# SHORT PROBLEM 1
What operating system does cloud.gov run, according to the Docker for Development text?
# SHORT PROBLEM 2
Reproduce the passage of the Docker for Development text starting at "Docker for Development" and ending at "a comprehensive introduction.".
# SHORT PROBLEM 3
Render this sentence from the Docker for Development text in Spanish: "Instead, we'll provide pointers, partial solutions, and examples."

Docker for Development
Below we lay out recommendations for using Docker to wrap development dependencies. Unfortunately, this is a relatively new space and we don't have a consistent, end-to-end setup at the moment. Instead, we'll provide pointers, partial solutions, and examples. We intend to flesh out complete solutions as they become apparent in addition to a comprehensive introduction.
Why?
Consider your app's production environment. You're likely running on cloud.gov (which runs Ubuntu Linux) with specific versions of databases, app language (e.g. Go/Node/Python/Ruby), and required libraries (you are pinning your dependencies, right?). Now consider your local environment; if you're an TTS engineer, you likely have OS X, language version management tools, and an assortment of strategies for running databases, worker queues, etc. If you're a designer, open source contributor, or working at a partner agency, we should assume even less. Not only do we have significant mismatches between these environments, we also require significant setup for new and infrequent contributors.

# COLLECTED MATERIAL
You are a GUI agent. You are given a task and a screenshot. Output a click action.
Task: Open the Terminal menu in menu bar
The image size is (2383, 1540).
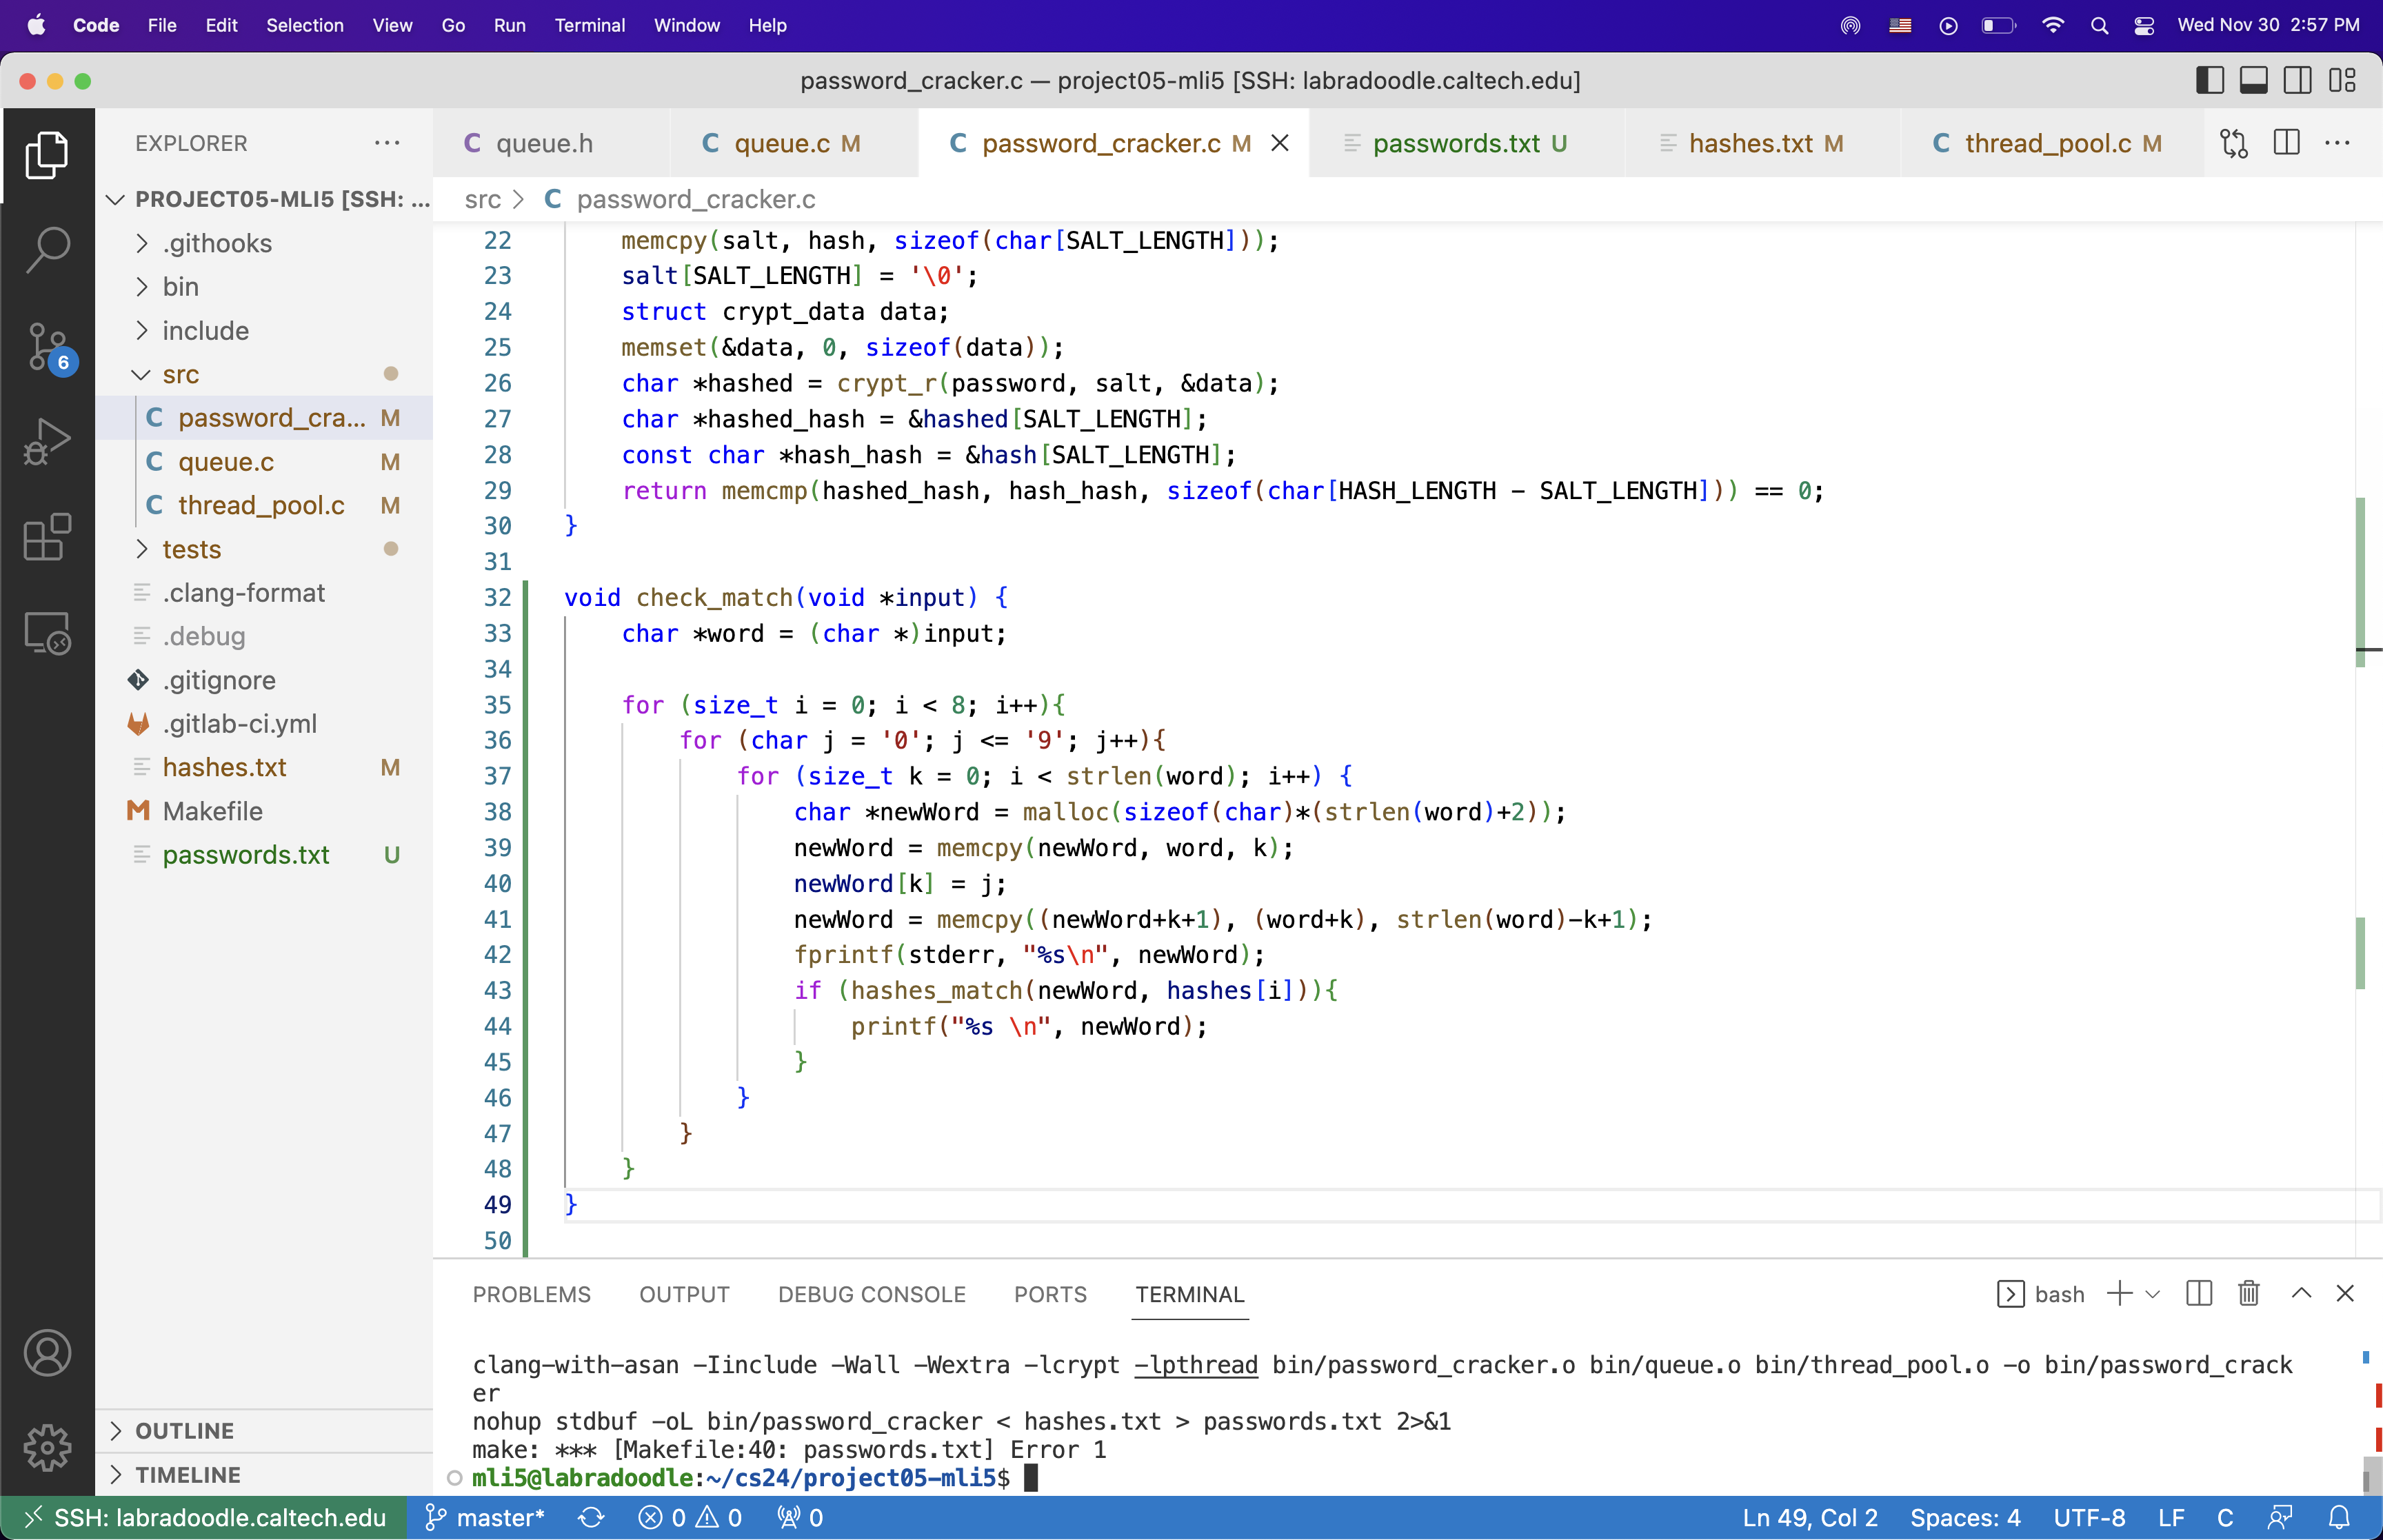pyautogui.click(x=589, y=25)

# TASK ANSWER 1
Ubuntu Linux

# TASK ANSWER 2
Docker for Development
Below we lay out recommendations for using Docker to wrap development dependencies. Unfortunately, this is a relatively new space and we don't have a consistent, end-to-end setup at the moment. Instead, we'll provide pointers, partial solutions, and examples. We intend to flesh out complete solutions as they become apparent in addition to a comprehensive introduction.

# TASK ANSWER 3
En su lugar, ofreceremos indicaciones, soluciones parciales y ejemplos.